MS TIERNEY (Minister for Training and Skills) (09:49:16) — Anzac Day this year had a special focus on the centenary of the Battle of Villers-Bretonneux, which is of particular significance for Australians. In April 1918 in a battle to reclaim lost ground on the Western Front in France there were over 2400 casualties out of 3900 Australians who fought, 9500 British casualties and 10 000 German casualties in a defining Allied victory and a turning point. The Great War remains one of the world’s worst. It retains all of the appalling records for casualties. Australia’s memorial at Villers-Bretonneux is especially important. It records the names of nearly 10 000 Australians, mostly young, who died somewhere in France but who have no known grave — that is, they are missing, their bodies not recovered or unidentifiable. They were buried in a mass grave.
At the two services I attended — Geelong RSL’s pre-dawn service in Geelong, and Portarlington/St Leonards RSL morning service at Portarlington — the involvement of ordinary citizens in major world events was very much the theme.
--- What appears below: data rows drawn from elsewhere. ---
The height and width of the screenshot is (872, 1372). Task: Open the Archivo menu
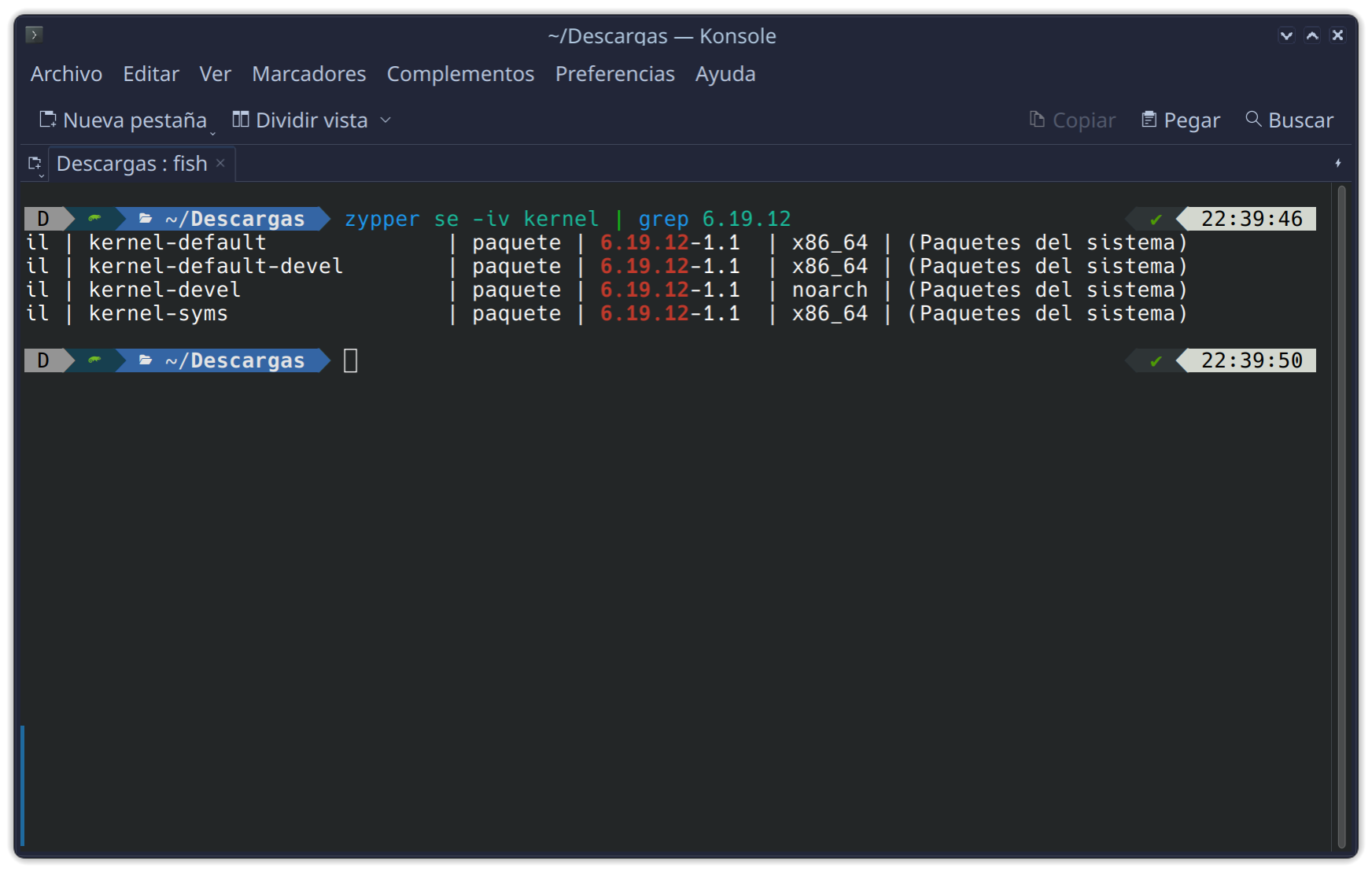pos(66,74)
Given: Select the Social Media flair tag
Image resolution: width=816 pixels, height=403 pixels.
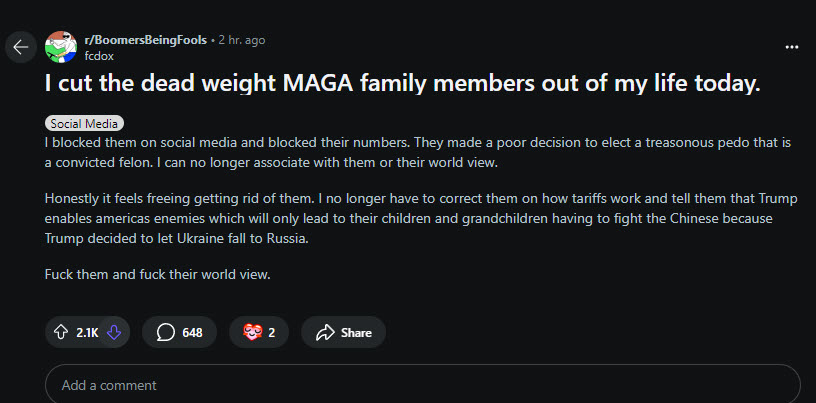Looking at the screenshot, I should click(84, 123).
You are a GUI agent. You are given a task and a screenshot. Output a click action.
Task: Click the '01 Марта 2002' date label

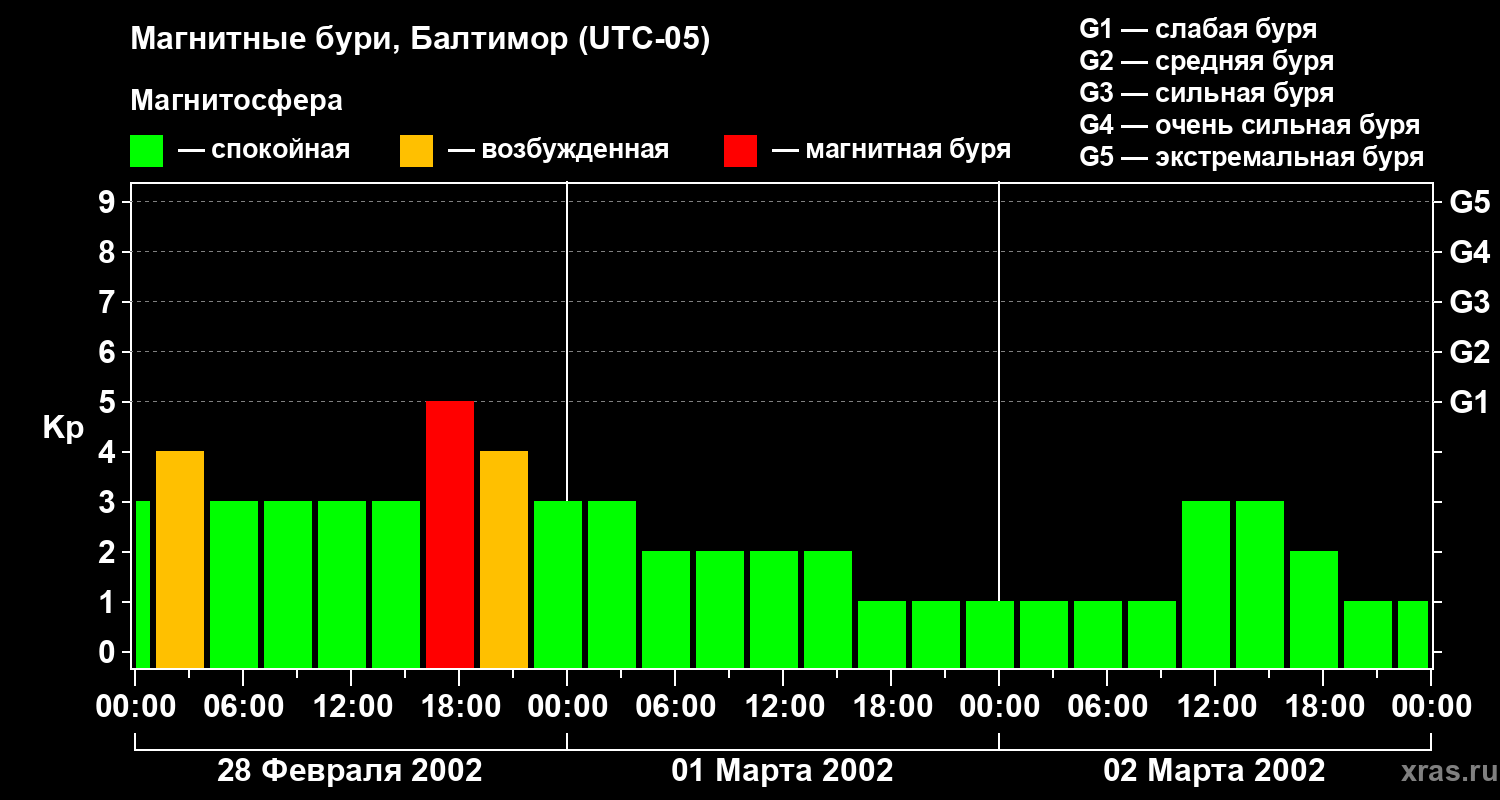pyautogui.click(x=782, y=771)
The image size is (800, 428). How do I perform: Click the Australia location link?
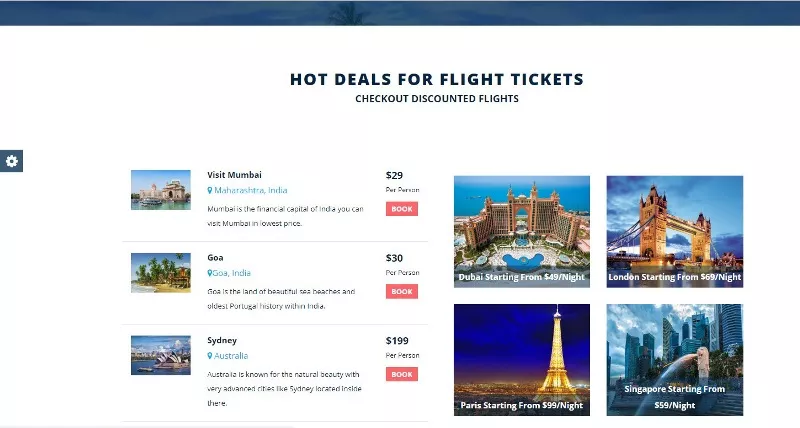[x=231, y=356]
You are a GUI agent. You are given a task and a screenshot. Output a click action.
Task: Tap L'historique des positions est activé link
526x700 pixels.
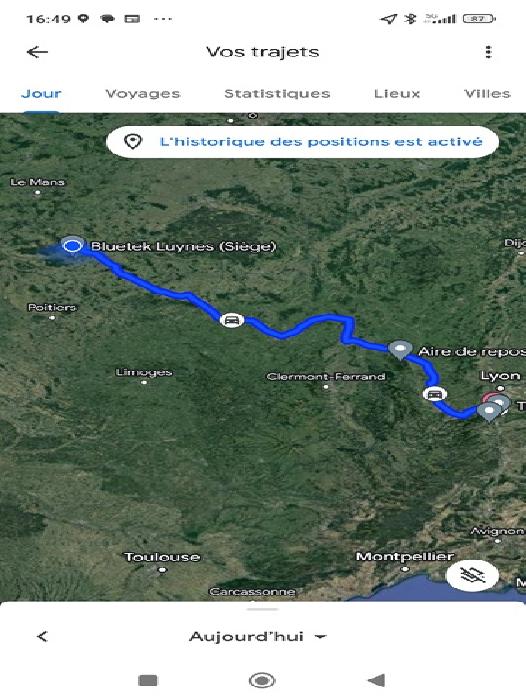click(321, 142)
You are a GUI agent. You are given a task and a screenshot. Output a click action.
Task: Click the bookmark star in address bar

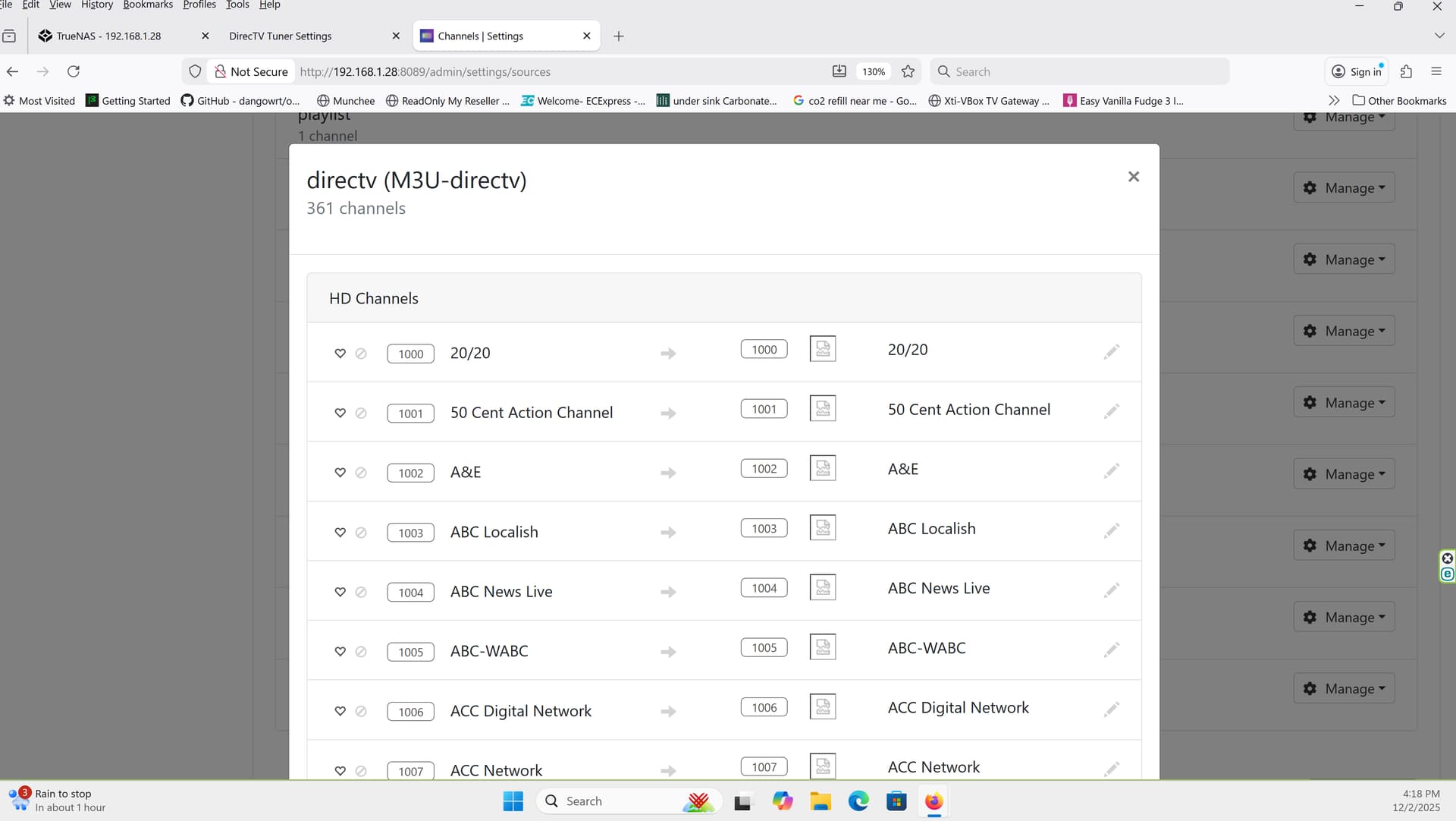pyautogui.click(x=908, y=71)
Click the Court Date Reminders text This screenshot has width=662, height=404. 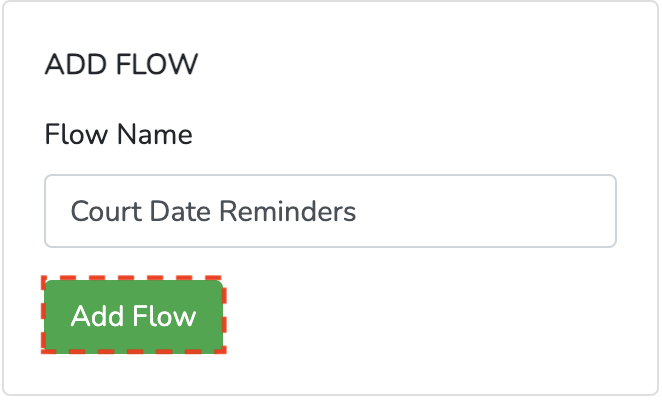click(x=213, y=211)
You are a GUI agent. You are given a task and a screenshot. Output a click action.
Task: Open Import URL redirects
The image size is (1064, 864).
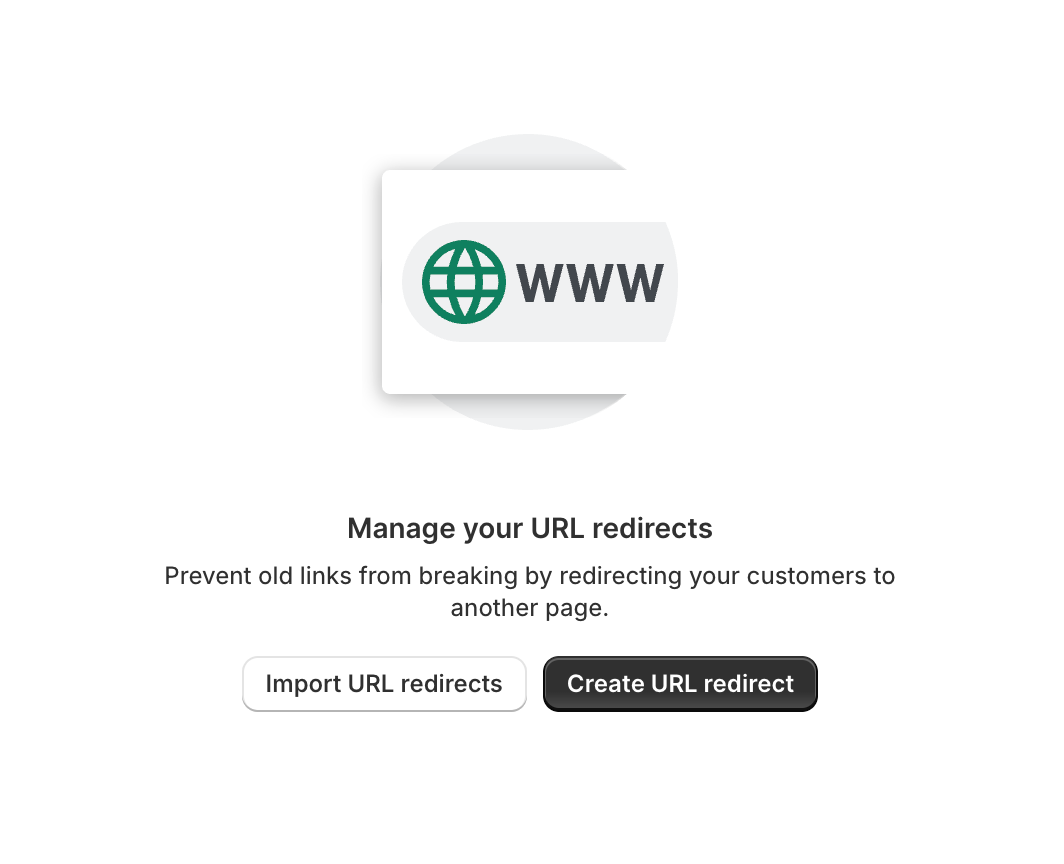coord(384,683)
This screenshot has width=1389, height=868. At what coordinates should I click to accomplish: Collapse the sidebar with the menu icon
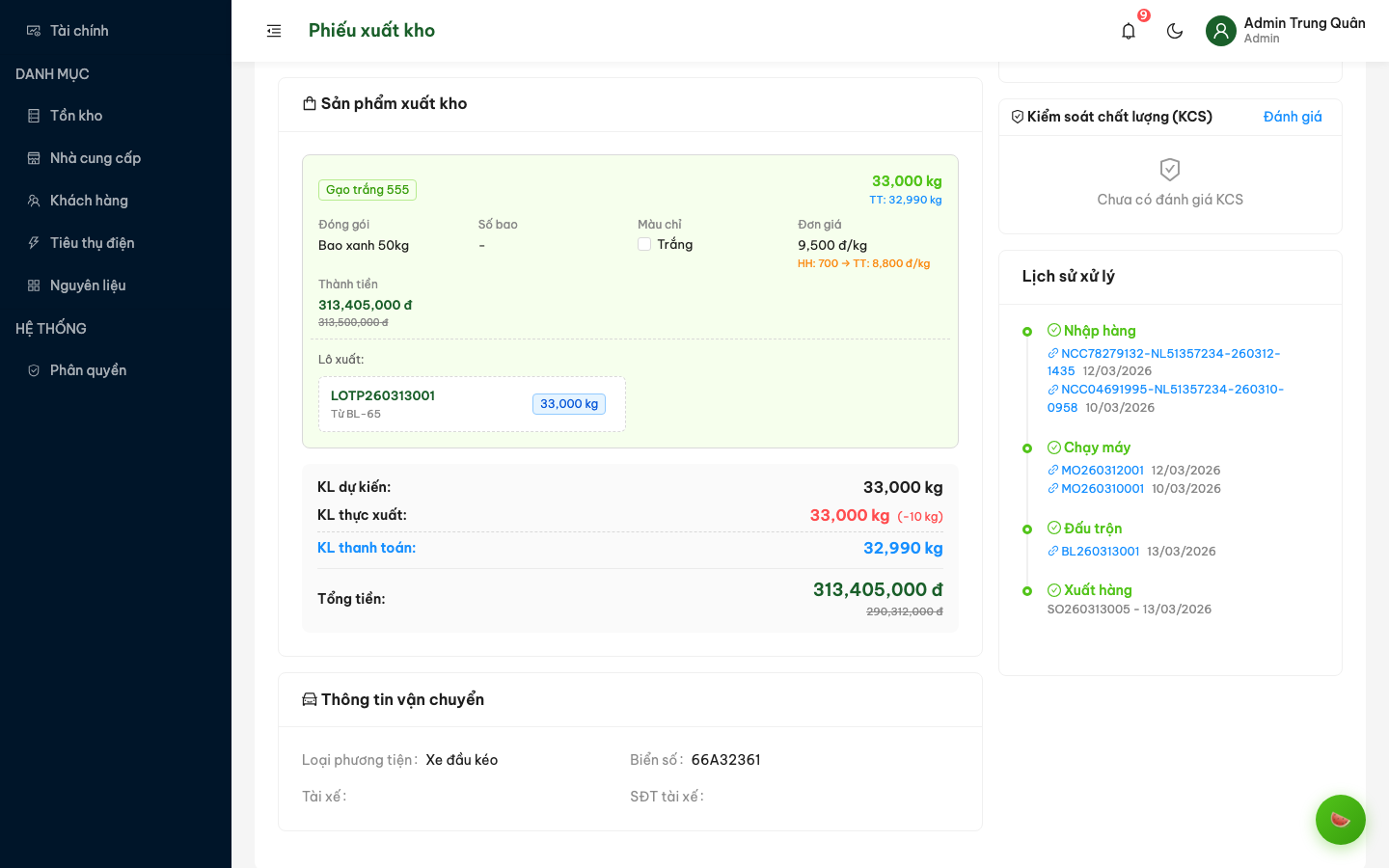click(x=274, y=31)
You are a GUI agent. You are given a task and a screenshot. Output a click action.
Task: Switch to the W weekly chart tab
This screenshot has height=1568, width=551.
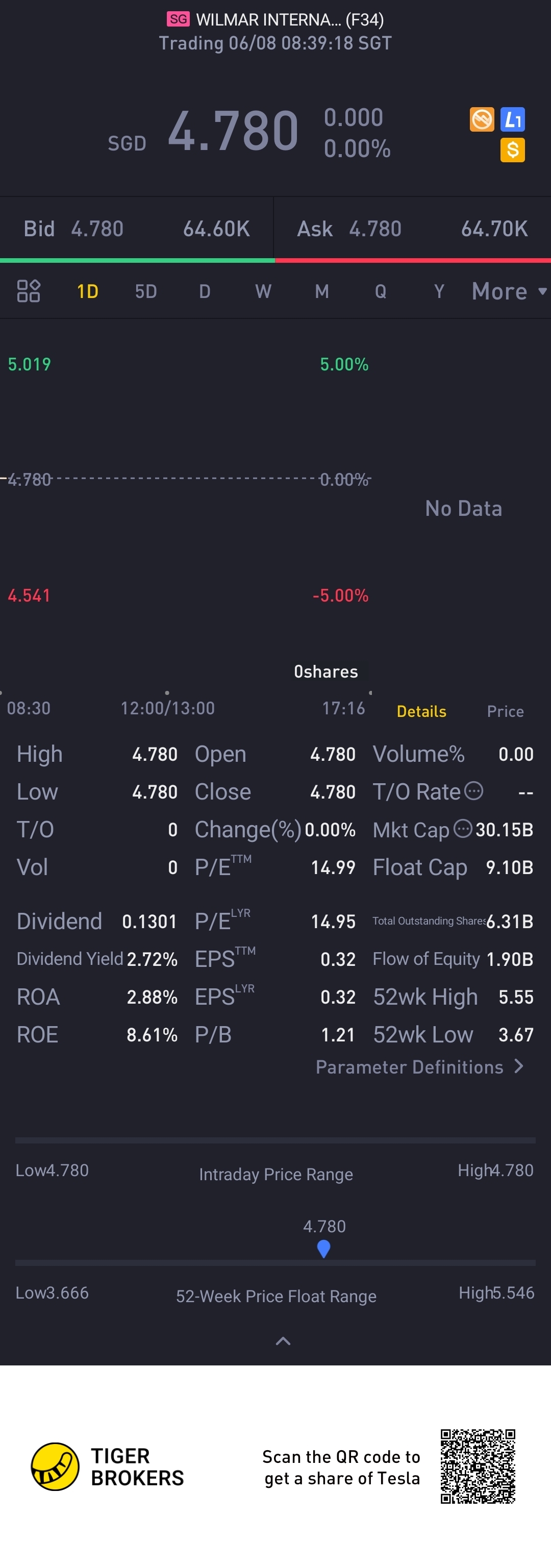tap(263, 291)
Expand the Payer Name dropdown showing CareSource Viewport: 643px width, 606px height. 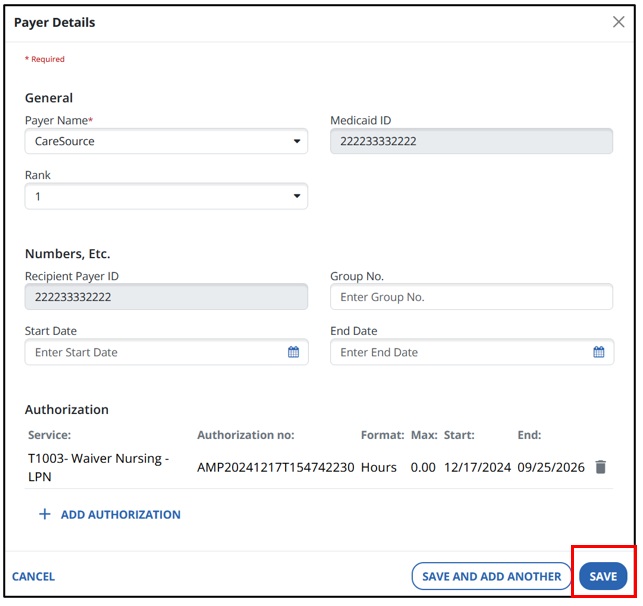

Both were very quiet, sedate and respectful events. Some wore medals and hats of relatives long gone, and some were veterans themselves of much more recent conflicts. I would like to make particular mention of Lieutenant Colonel Neil Grimes at the Portarlington service and Captain Darren Stendt at the Geelong service for their moving contributions. Their speeches were informative, inspirational and a timely reminder of those that give a true meaning of service to country.
I take this opportunity to thank and congratulate all RSLs on organising all the many and varied services throughout Victoria on Anzac Day in 2018.